» DETALHES DO EXERCÍCIO
Dê continuidade ao texto sobre petróleo e sal-gema em Alagoas, começando logo depois da última frase apresentada.

» TRECHO DO DOCUMENTO

━━━━━━━━━━

Petróleo, sal-gema e a histórica ausência da consciência ambiental e ecológica em Alagoas

Planta industrial da Salgema em Maceió no final da década de 1970

Edberto Ticianeli
Jornalista

Festejado e comemorado por ter escrito Canais e Lagoas, o viçosense Octavio Brandão é considerado como um pioneiro nos estudos sobre a terra e o homem das Alagoas. Iniciada em 20 de abril de 1916, sua pesquisa o levou a percorrer 1.500 quilômetros, 600 deles a pé.

“Preocupado com o futuro do Brasil”, o autor, já no prefácio da 2ª edição do livro, revelava que também se moveu para “descobrir riquezas naturais em geral e o petróleo em particular”. Dizia então, em suas palestras, que o Brasil ainda não havia sido descoberto.

Conclamava ao desbravamento das nossas terras para “descobrir e utilizar em proveito do Povo as riquezas imensas do Brasil: os metais, os combustíveis, os adubos, os produtos químicos, os materiais de construção, todas as matérias primas industriais, todos os produtos agrícolas, todas as forças poderosas da Natureza”.

Em 1917, Brandão chegou a indicar 14 locais com indícios da existência de petróleo. Deixou isso registrado no folheto “A mineração e a geologia dos Canais e Lagoas”. Citava o Broma, os canais da lagoa, Rio do Cobre, Porto Francês, Garça Torta, Utinga, Riacho Doce, Japaratuba e Maragogi. É verdade que alguns desses lugares já eram citados no Almanak do Estado de Alagoas de 1894, no título “Mineralogia”: “Em diversos pontos do Estado, especialmente nas comarcas de Maceió e Camaragibe, encontra-se turfa e xisto betuminosos […]”.

━━━━━━━━━━

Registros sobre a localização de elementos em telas
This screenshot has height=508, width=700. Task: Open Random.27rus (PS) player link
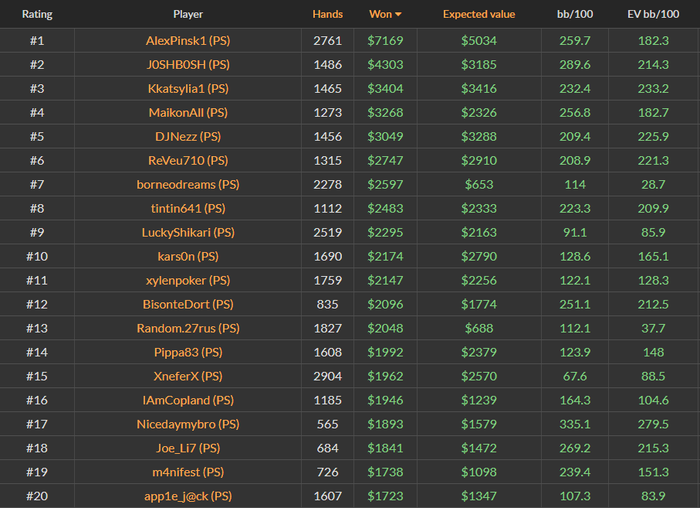[188, 329]
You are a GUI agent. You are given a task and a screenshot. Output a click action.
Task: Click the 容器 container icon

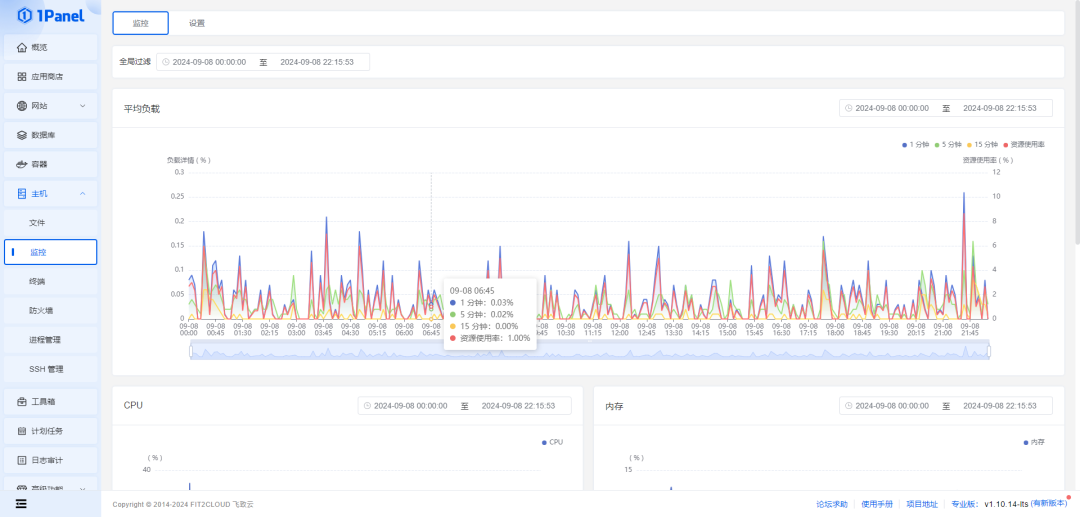pos(22,164)
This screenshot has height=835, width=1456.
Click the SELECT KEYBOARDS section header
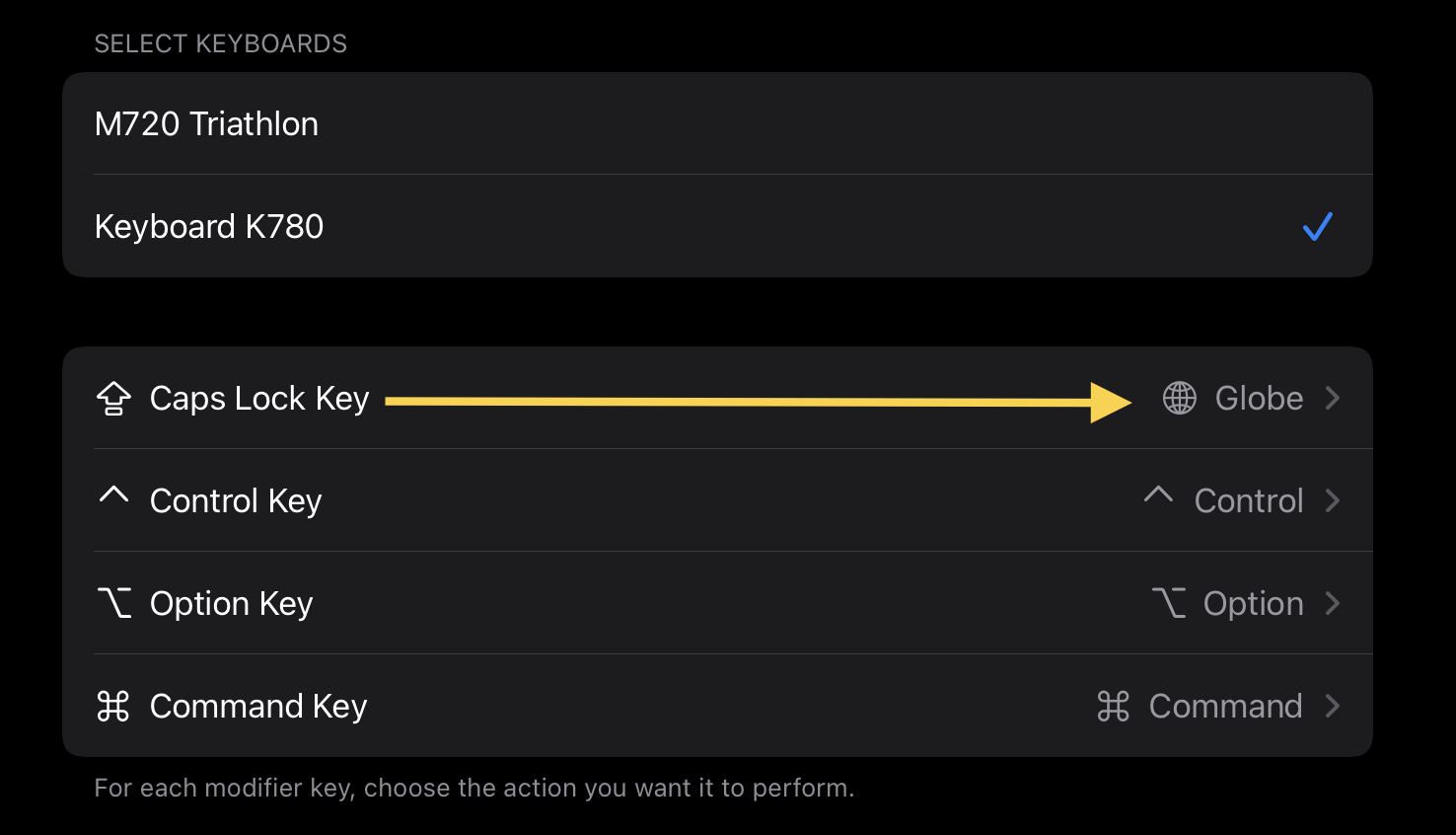(220, 43)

━━━━━━━━━━

» RESPOSTA AO EXERCÍCIO
Octávio Brandão

O autor da pesquisa foi mais além ao indicar a necessária abertura de poços de sondagens. “Isto é um tesouro tão fabuloso que um dia resolvendo fazer um cálculo sobre o valor do petróleo que se poderia retirar desses lugares, tive de recuar assombrado. Só aparece um conto das Mil e uma Noites, misturado com as velhas histórias d’Eldorados e Sabarábuçus, que enlouqueceram as almas ávidas e heroicas dos Bandeirantes“.

Como se percebe, Octavio Brandão seria enquadrado atualmente como um desenvolvimentista, um ativista político em busca do crescimento econômico do país. Intenção nobre e louvável, considerando que Octavio Brandão externou essas ideias no início do século XX, três décadas após o fim do regime imperial, em um país tentando se estabelecer como República, conquista liderada pelas ideias positivistas.

A busca era pela completa independência, algo possível somente com a construção de um novo país, desenvolvido e rico.

Entretanto, constata-se que o sonho do progresso e do desenvolvimento ainda não era acompanhado por preocupações ecológicas e ambientais.

Essa mesma ausência é notada nos projetos do alagoano de Quebrangulo Edson de Carvalho, que no final da década de 1920 passou a prospectar petróleo em Riacho Doce, área que havia sido disputada pelos herdeiros de Caetano de Mesquita e por João Bach, pretensos descobridores do petróleo em Maceió.

Novas pesquisas em busca de petróleo foram realizadas em Alagoas a partir de 1939. Nesta fase, sob os auspícios do Departamento Nacional de Produção Mineral. Os estudos foram realizados inicialmente pela United Geophysical Company, uma empresa norte-americana.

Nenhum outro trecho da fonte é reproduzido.